I'm doing a similar experiment with a fusarium species on pH 4, 5, 6, 7, and 8 PDA plates. What I did was to prepare the PDA for pH 4 with 90% of the water required, and the last 10% of water is amended with enough acid to drop the final pH to 4 (this was predetermined previously by adding acid to the PDA solution and recording how much acid I needed to reach pH 4). The 90% water PDA and 10% acid solution were autoclaved separately.
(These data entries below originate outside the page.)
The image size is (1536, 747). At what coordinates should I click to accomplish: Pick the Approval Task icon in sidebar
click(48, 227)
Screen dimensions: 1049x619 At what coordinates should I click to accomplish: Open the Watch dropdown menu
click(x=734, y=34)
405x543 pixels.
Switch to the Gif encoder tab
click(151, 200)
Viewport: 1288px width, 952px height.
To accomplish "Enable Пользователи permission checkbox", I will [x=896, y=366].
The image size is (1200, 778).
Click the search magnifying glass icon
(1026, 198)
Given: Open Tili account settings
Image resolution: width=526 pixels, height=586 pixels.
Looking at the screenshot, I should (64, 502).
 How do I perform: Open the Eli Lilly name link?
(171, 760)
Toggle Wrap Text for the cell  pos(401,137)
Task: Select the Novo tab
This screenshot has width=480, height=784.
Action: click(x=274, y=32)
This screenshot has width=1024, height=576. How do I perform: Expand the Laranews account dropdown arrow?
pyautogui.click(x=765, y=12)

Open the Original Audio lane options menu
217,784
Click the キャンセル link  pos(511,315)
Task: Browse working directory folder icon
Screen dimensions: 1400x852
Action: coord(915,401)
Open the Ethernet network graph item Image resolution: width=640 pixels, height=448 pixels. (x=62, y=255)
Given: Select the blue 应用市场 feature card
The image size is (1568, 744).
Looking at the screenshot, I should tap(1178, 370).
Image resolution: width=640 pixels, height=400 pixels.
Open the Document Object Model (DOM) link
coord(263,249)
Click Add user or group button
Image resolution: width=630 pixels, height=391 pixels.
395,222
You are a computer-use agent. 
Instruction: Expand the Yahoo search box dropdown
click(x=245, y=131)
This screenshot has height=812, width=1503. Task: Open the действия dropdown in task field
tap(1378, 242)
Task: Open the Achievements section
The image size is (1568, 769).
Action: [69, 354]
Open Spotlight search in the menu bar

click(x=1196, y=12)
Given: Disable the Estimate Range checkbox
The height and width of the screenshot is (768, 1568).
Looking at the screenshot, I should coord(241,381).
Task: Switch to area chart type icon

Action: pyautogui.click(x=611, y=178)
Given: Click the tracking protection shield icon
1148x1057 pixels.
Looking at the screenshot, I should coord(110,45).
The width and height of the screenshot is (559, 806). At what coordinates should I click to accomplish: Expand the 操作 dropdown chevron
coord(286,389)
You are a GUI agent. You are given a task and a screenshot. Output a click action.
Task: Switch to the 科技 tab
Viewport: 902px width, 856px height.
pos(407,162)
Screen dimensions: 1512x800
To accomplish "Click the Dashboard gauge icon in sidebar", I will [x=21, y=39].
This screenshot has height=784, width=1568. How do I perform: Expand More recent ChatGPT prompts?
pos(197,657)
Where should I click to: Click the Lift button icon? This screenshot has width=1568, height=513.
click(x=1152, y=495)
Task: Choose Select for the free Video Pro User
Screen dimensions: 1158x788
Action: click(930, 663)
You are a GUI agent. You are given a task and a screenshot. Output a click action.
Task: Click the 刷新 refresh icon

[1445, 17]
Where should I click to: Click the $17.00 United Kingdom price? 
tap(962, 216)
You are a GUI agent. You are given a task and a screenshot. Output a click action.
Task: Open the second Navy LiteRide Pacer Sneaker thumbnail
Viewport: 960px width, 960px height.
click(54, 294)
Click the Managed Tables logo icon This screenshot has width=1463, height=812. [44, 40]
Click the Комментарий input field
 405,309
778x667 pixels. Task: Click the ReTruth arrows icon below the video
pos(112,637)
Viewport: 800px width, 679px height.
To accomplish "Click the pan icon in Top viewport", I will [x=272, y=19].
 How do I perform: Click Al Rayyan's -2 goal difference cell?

I ran into some problems though. My control 2 (same steps above, without acid) and my control 1 (no amendment added, PDA prepared normally) had significantly different results. Not too sure why that was the case. Another issue was the choice of acid. I used acetic acid, and I discovered it may have a significant antimicrobial property beyond acidity. So I would suggest you use an inorganic acid like HCl.
Navjot Kaur from what I read ideally you should use a buffer, especially if it's a long experiment and you are comparing between two different fungi (they might affect the surrounding pH at different rates?) Check out this paper:
Thanks a lot for your suggestion and sharing the paper.
Actually,I have been using buffers but after reading lots of answers/suggestions from the research gate I realized that if I am using an acidic buffer then actually I am supplying the medium with many more ions or salt that can be used as nutrients than the addition of just HCl.
Vinita Sharma yeah, I've read that too. I heard there are some non-nutritive buffers that the fungi would hopefully not consume, if you really need to use a buffer.
I want to make 2% of the malt extract media which I usually make using malt extract and agar in 500 ml DI water. I want to bring the pH to 5 using 0.1M sodium acetate and 0.1M acetic acid buffer (making 200ml). I want to know if I should make my media in 300 ml DI water and then pour the buffer in it, adjust the pH and then autoclave or I should prepare the media in buffer only, adjust the pH and then autoclave.
Navjot Kaur; for malt extract media, I would suspend media in distilled water and or buffer (per your need), dissolve, adjust pH, and sterilize by autoclaving. I would not re-heat or autoclave media at lower pH (~3.5) but pH 5.0 should be okay to autoclave. Good luck.